- Location: Kabul, Afghanistan
- Date: August 15, 2009 8:30 AM (UTC+4:30)
- Target: North Atlantic Treaty Organization headquarters
- Attack type: Suicide attack
- Deaths: 7
- Injured: 91
- Perpetrators: Taliban

= 2009 NATO Afghanistan headquarters bombing =

Bomb attacks

The 2009 NATO Afghanistan headquarters bombing occurred on August 15, 2009, when a Taliban suicide bomber detonated himself outside the NATO headquarters in Kabul, Afghanistan. The bomber killed at least seven people and injured 91.

==Attack==
The bomber drove his automobile undetected through three or fewer police-checkpoints before detonating his explosive payload, estimated as variously 275 kg and 500 kg, 30 yd from the main gate of the NATO base. The attack, coming five days before the country's presidential elections, was the first major attack in the capital since February.

==Aftermath==
The attack wounded 91 people and immediately killed seven civilians, though doctors stated that some patients were in danger of succumbing to injuries later on. Casualties among the military were stated to have been avoided by ISAF Brigadier General Eric Tremblay, though he would not give details. The Taliban claimed differently, stating that they had destroyed four vehicles and killed 24 US embassy employees. Among those wounded was parliament member, Awa Alam Nuristani, and a female campaign manager for President Hamid Karzai. After the attacks Karzai declared that "the enemies of Afghanistan, by conducting such attacks, are trying to create fear among the people as we get close to the election, but people still realise the importance of going to ballot boxes to cast their votes."

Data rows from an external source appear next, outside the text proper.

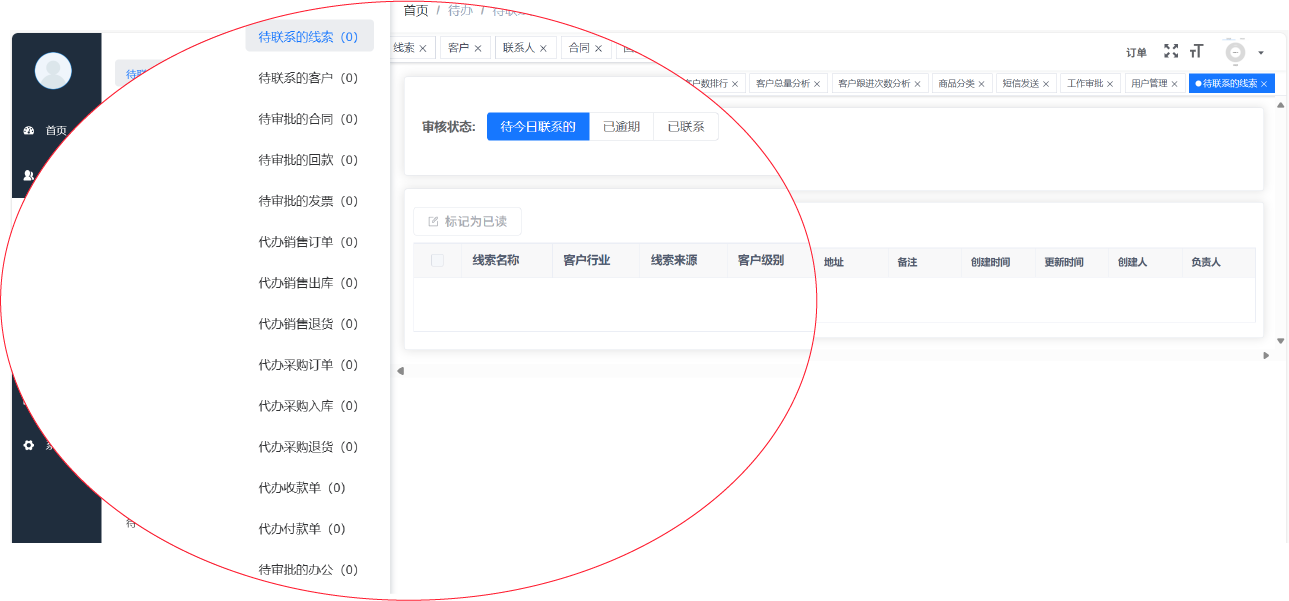Close the 工作审批 tab
This screenshot has width=1289, height=601.
point(1111,84)
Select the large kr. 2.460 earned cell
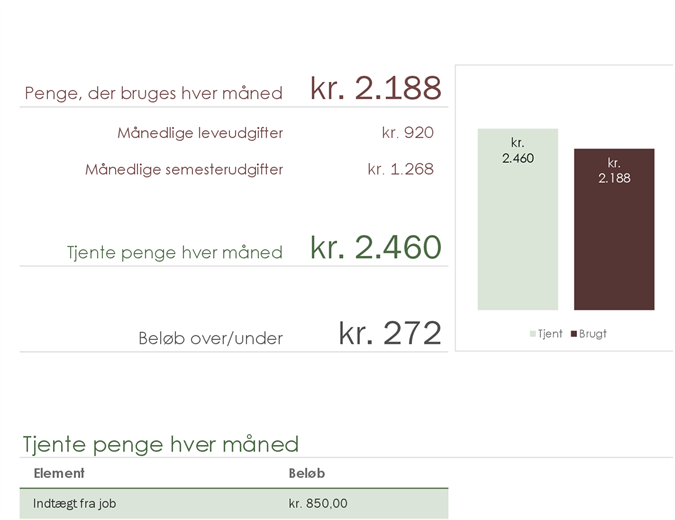Image resolution: width=675 pixels, height=520 pixels. tap(376, 248)
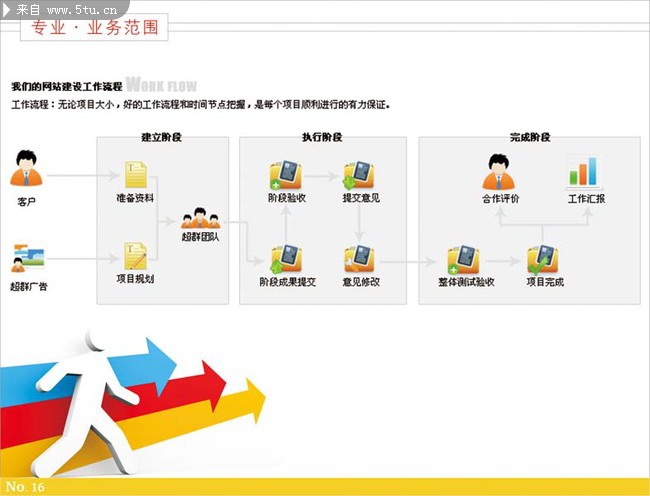Screen dimensions: 650x496
Task: Open the 工作汇报 bar chart icon
Action: click(585, 172)
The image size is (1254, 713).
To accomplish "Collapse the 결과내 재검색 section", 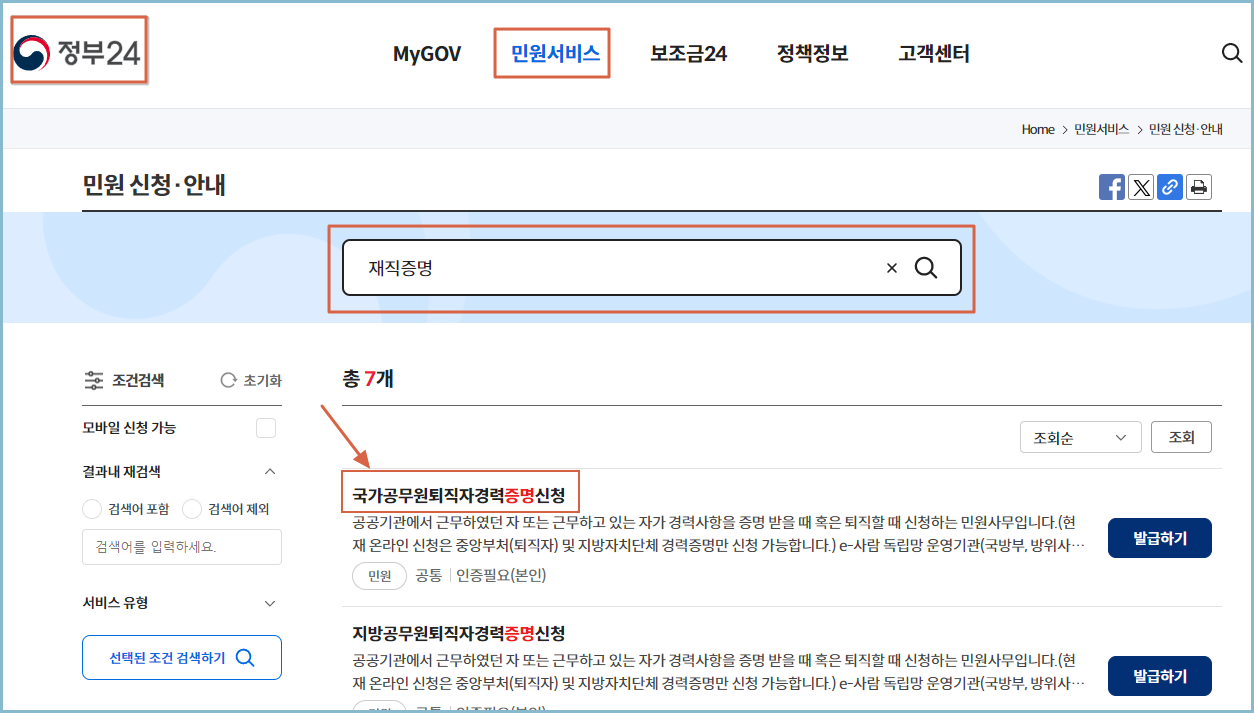I will pyautogui.click(x=269, y=471).
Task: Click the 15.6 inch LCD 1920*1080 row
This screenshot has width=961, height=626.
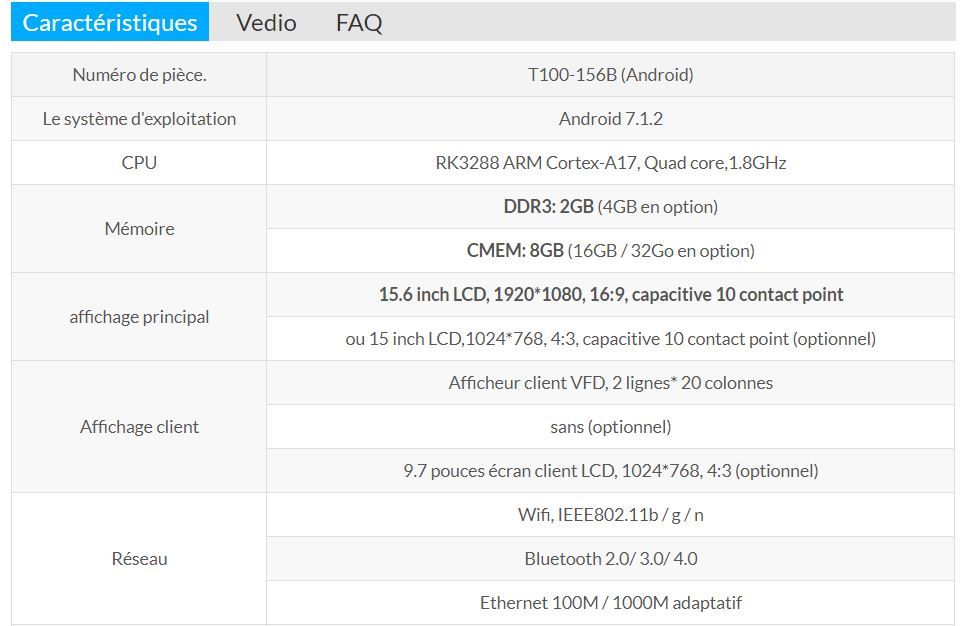Action: (610, 295)
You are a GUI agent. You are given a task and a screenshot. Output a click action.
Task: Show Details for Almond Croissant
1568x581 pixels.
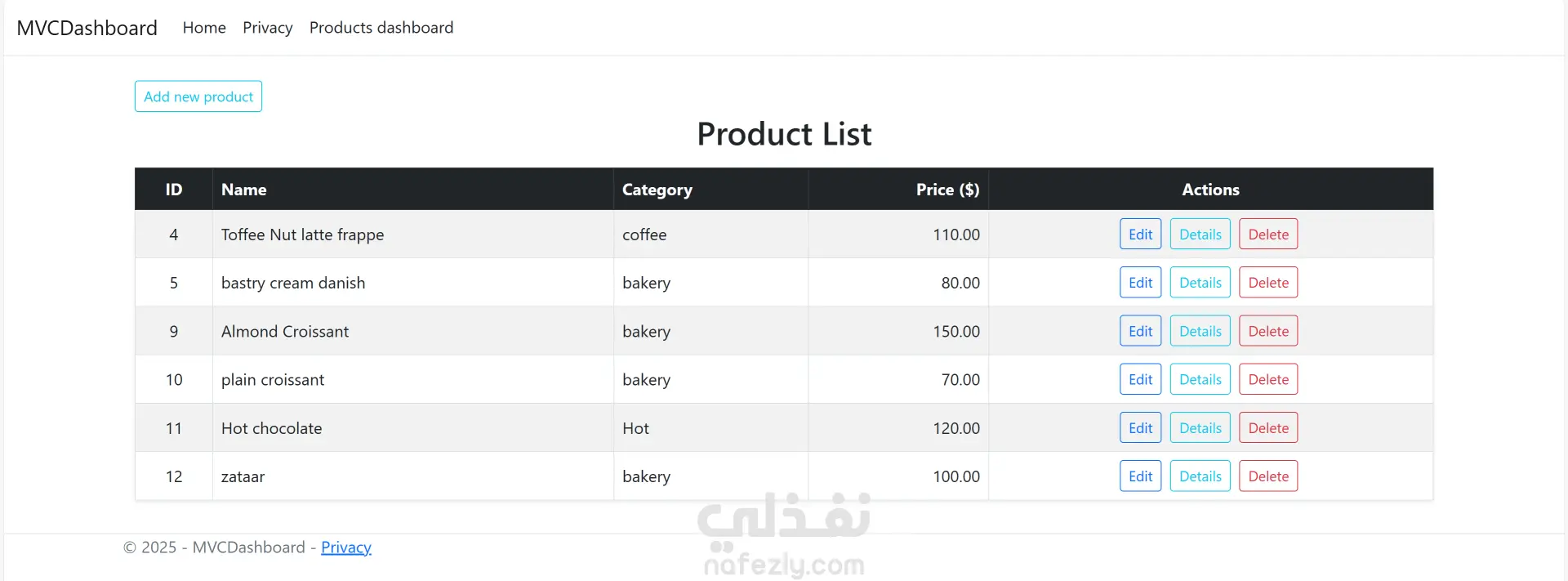click(1200, 331)
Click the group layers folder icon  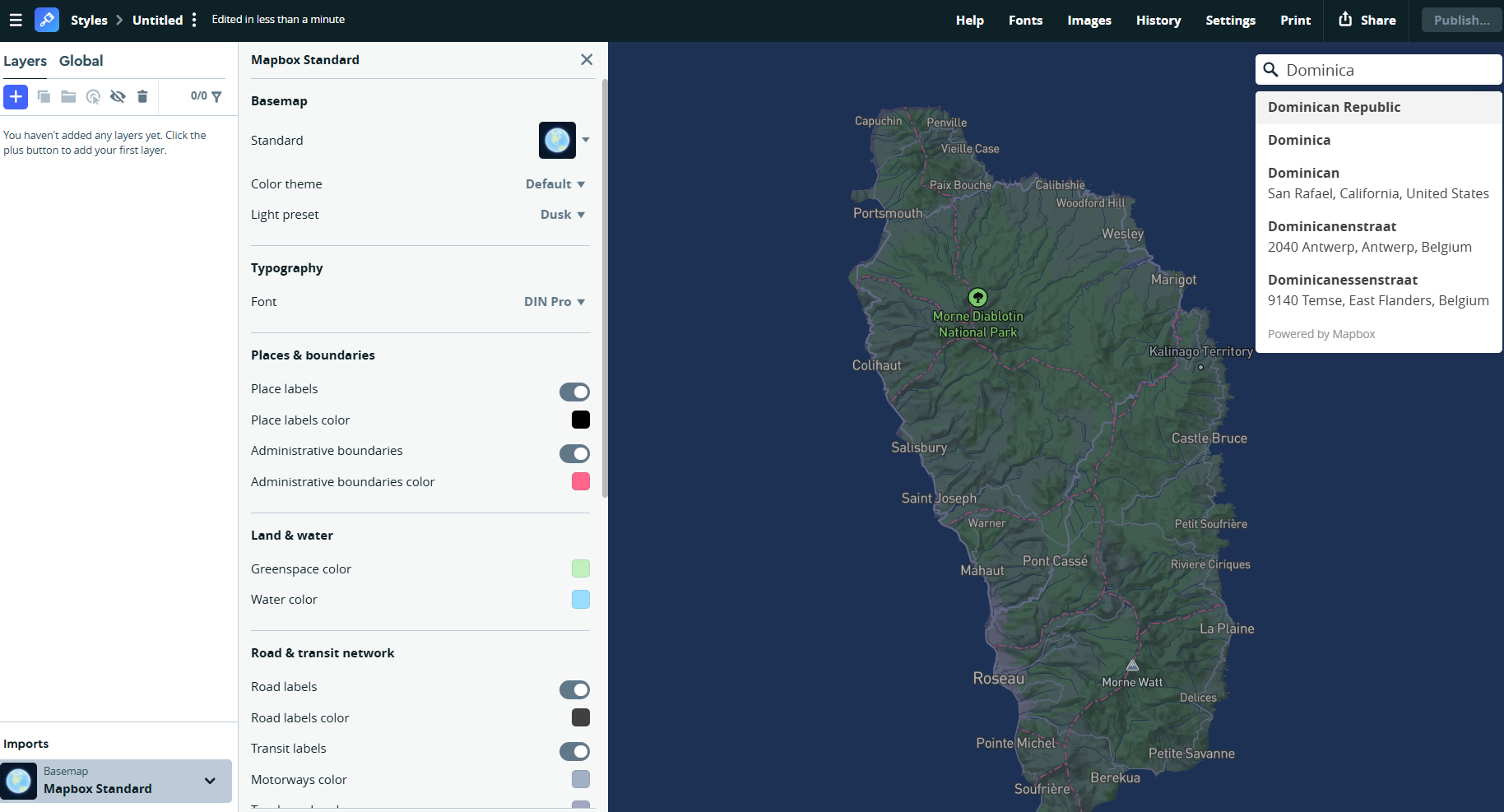[68, 97]
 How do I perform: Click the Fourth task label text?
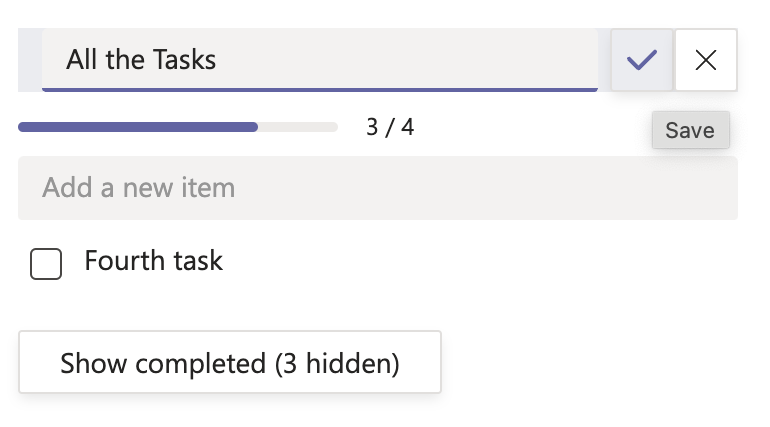(x=153, y=262)
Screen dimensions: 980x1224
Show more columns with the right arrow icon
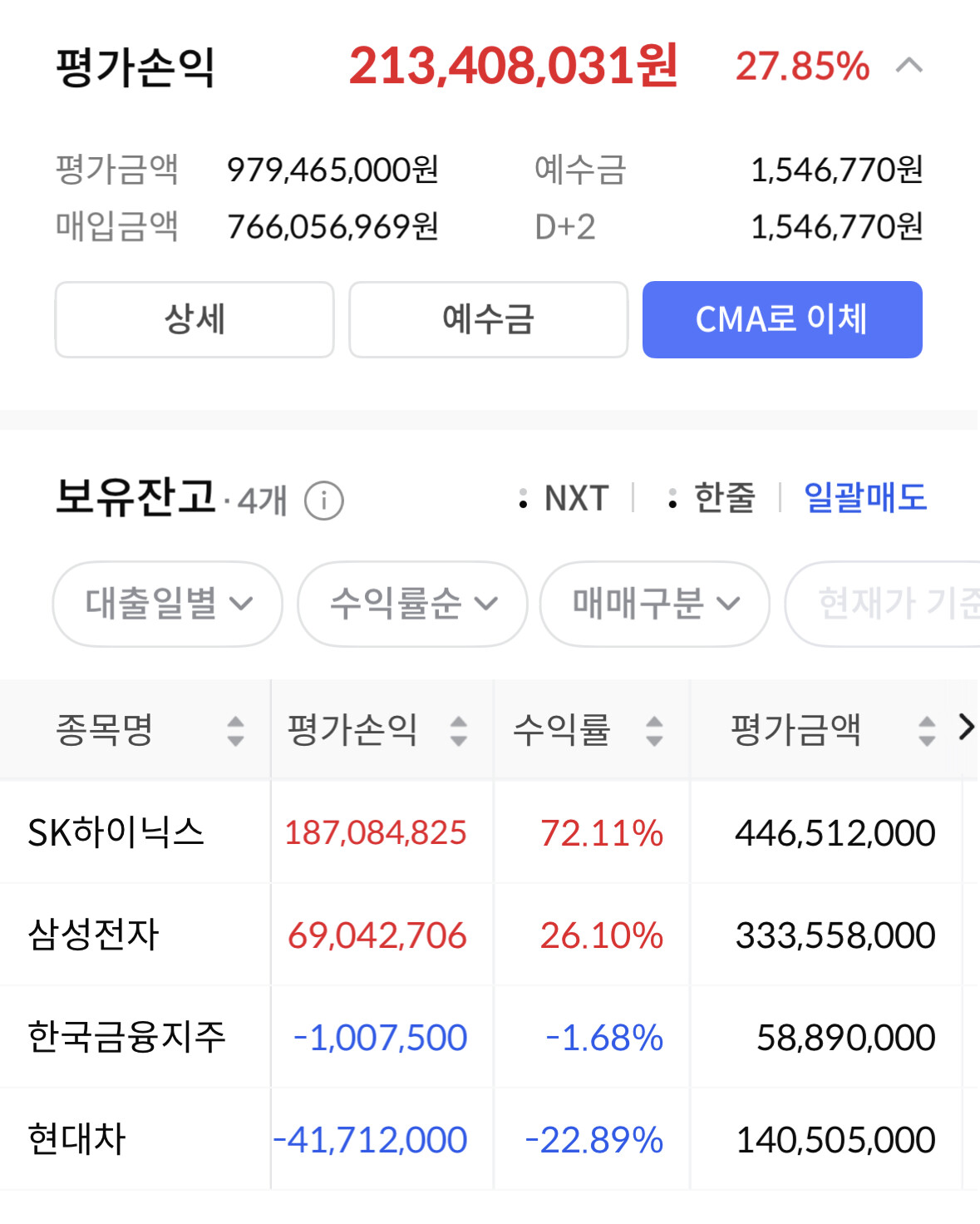[x=966, y=728]
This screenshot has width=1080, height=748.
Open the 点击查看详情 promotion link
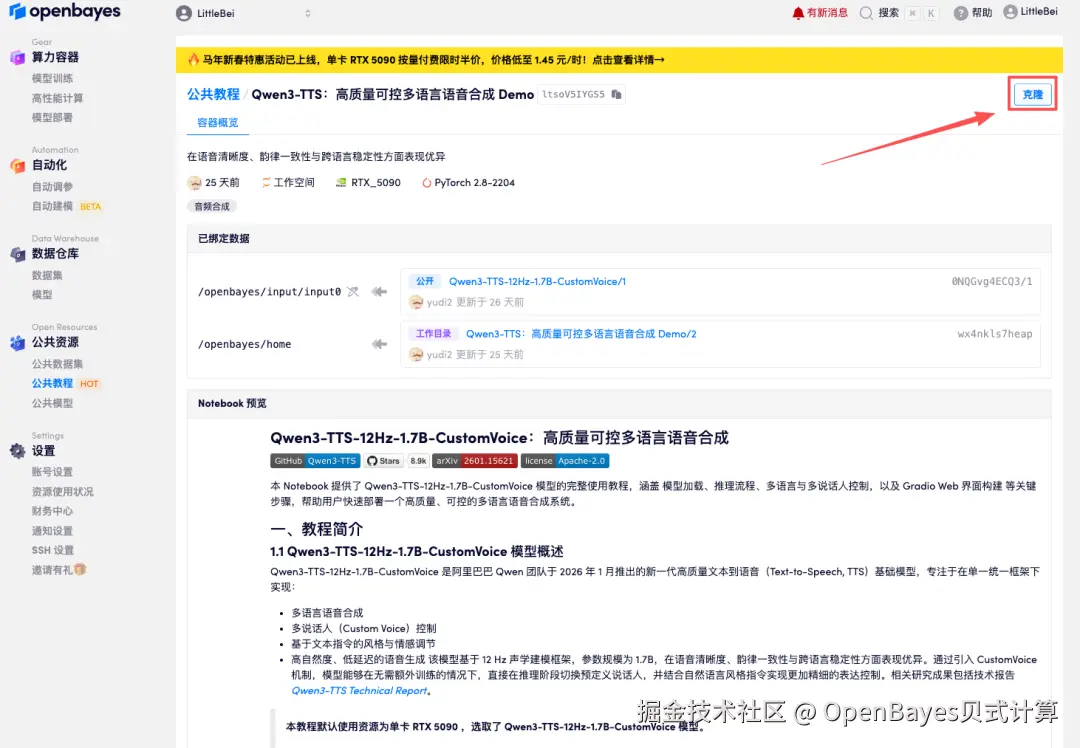point(624,59)
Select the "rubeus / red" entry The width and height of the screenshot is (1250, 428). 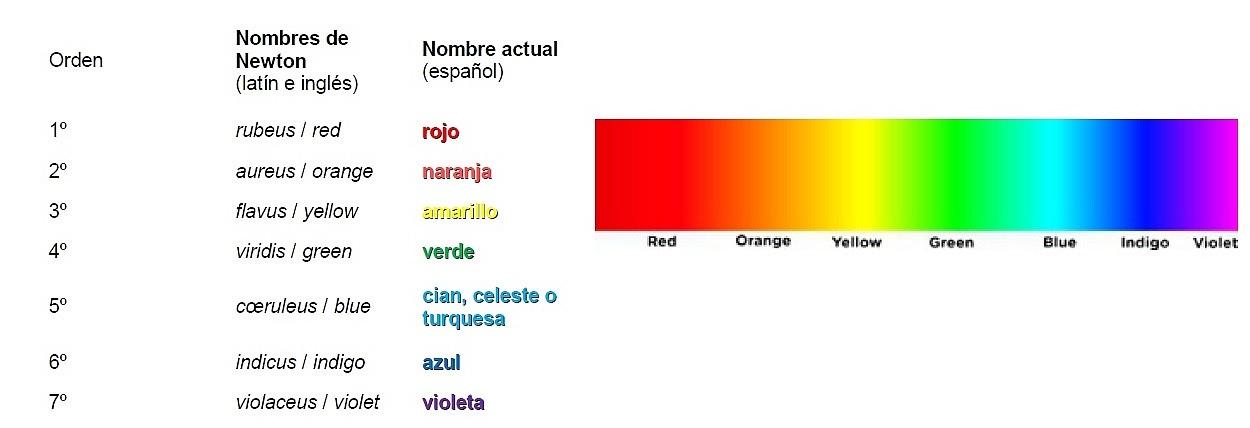click(x=288, y=131)
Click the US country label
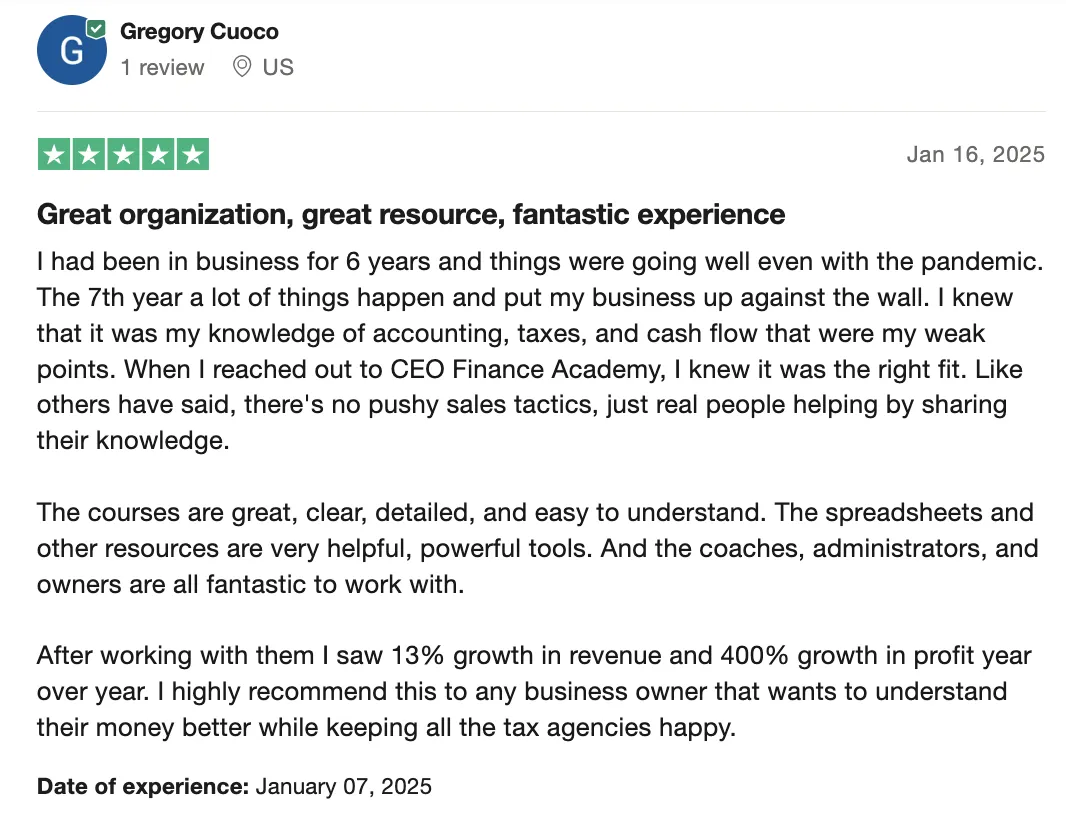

The attack was claimed by a Taliban spokesperson to have been carried out as a method to disrupt the country's second election. The spokesman, Zabihullah Mujahid, stated that, "One of our suicide bombers in a (Toyota Hilux) Surf vehicle packed with 500 kilograms of explosives targeted the ISAF headquarters... We will continue this kind of operation in the future and we will accelerate our operations against the Afghan and foreign forces."

The blast occurred in one of the city's most heavily guarded streets, which runs between the United States Embassy and the presidential palace. The blast did not affect them, nor did it cause substantial damage to the NATO headquarters. It was the first attack on the NATO compound since its construction in 2002.

The incident marked the beginning of a wave of intimidation by unknown perpetrators, mostly spread by telephone calls and text messaging, warning Afghans not to participate in polling at risk of being killed and targeted alongside foreign forces.